Webhooks are the backbone of modern integrations. When Stripe processes a payment, GitHub receives a push, or Shopify gets an order, they send webhooks to your application. The challenge? Handling them reliably at scale.
flashQ transforms webhook handling from a fragile synchronous process into a robust, event-driven architecture.
The Webhook Problem
Typical webhook issues:
- Timeouts: Webhook providers expect fast responses (2-30 seconds)

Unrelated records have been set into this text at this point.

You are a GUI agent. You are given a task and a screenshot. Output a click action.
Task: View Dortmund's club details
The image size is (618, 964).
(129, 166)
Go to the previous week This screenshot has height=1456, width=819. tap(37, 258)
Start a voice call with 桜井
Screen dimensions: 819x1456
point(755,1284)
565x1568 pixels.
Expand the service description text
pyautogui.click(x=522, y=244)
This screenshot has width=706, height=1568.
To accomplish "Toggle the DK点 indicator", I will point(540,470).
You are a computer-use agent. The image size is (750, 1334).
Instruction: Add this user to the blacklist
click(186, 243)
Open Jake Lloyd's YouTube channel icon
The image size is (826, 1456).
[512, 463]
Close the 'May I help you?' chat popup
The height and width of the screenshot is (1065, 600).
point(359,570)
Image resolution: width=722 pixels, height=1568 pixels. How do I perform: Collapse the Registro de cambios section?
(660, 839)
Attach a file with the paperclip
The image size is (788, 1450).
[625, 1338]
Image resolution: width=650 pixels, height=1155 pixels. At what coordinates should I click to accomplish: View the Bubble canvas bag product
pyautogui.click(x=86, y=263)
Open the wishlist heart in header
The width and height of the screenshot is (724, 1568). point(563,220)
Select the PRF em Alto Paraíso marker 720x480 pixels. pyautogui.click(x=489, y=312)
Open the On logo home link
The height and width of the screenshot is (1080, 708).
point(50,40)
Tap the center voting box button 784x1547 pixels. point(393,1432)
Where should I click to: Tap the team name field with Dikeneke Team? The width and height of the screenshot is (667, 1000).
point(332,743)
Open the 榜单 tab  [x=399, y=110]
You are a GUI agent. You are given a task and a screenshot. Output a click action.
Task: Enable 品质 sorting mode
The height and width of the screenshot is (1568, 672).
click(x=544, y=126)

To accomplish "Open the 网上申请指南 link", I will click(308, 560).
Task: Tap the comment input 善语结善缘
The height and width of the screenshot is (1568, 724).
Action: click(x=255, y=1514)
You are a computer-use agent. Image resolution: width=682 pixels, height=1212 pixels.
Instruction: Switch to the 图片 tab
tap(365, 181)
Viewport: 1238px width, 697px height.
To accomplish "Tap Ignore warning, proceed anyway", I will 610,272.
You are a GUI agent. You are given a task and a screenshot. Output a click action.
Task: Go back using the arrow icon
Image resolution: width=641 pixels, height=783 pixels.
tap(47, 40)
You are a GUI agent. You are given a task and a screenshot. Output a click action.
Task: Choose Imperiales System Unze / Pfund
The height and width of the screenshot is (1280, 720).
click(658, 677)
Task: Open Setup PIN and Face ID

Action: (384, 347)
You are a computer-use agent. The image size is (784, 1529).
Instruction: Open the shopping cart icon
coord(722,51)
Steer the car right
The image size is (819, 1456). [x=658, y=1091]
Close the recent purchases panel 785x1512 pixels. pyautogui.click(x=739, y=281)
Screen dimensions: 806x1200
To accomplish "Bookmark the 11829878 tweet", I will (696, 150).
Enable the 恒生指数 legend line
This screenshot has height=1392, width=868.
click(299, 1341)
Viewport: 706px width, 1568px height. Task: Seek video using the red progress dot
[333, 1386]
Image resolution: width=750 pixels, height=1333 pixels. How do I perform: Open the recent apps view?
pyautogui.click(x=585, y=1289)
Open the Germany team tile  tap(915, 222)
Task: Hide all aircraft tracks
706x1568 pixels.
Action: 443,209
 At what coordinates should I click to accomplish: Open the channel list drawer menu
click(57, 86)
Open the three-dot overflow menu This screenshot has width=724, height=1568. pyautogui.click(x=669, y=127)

- Retries: Providers retry failed webhooks, causing duplicate processing
- Order: Events can arrive out of order
- Scale: Traffic spikes during peak times
The flashQ Solution
ββββββββββββββββ ββββββββββββββββ ββββββββββββββββ
β Webhook β β flashQ β β Worker β
β Provider ββββββΆβ (Enqueue) ββββββΆβ (Process) β
β β β < 100ms β β Async β
ββββββββββββββββ ββββββββββββββββ ββββββββββββββββ
β β
β Fast response β Reliable processing
ββββββββββββββββββββββ
Handling Stripe Webhooks
// app/api/webhooks/stripe/route.ts
import { NextRequest, NextResponse } from 'next/server';
import Stripe from 'stripe';
import { Queue } from 'flashq';
const stripe = new Stripe(process.env.STRIPE_SECRET_KEY!);
const queue = new Queue('stripe-webhooks', { useHttp: true });
export async function POST(request: NextRequest) {
const body = await request.text();
const signature = request.headers.get('stripe-signature')!;
// Verify webhook signature
let event: Stripe.Event;
try {
event = stripe.webhooks.constructEvent(
body,
signature,
process.env.STRIPE_WEBHOOK_SECRET!
);
} catch (err) {
return NextResponse.json({ error: 'Invalid signature' }, { status: 400 });
}
// Enqueue for async processing (fast response to Stripe)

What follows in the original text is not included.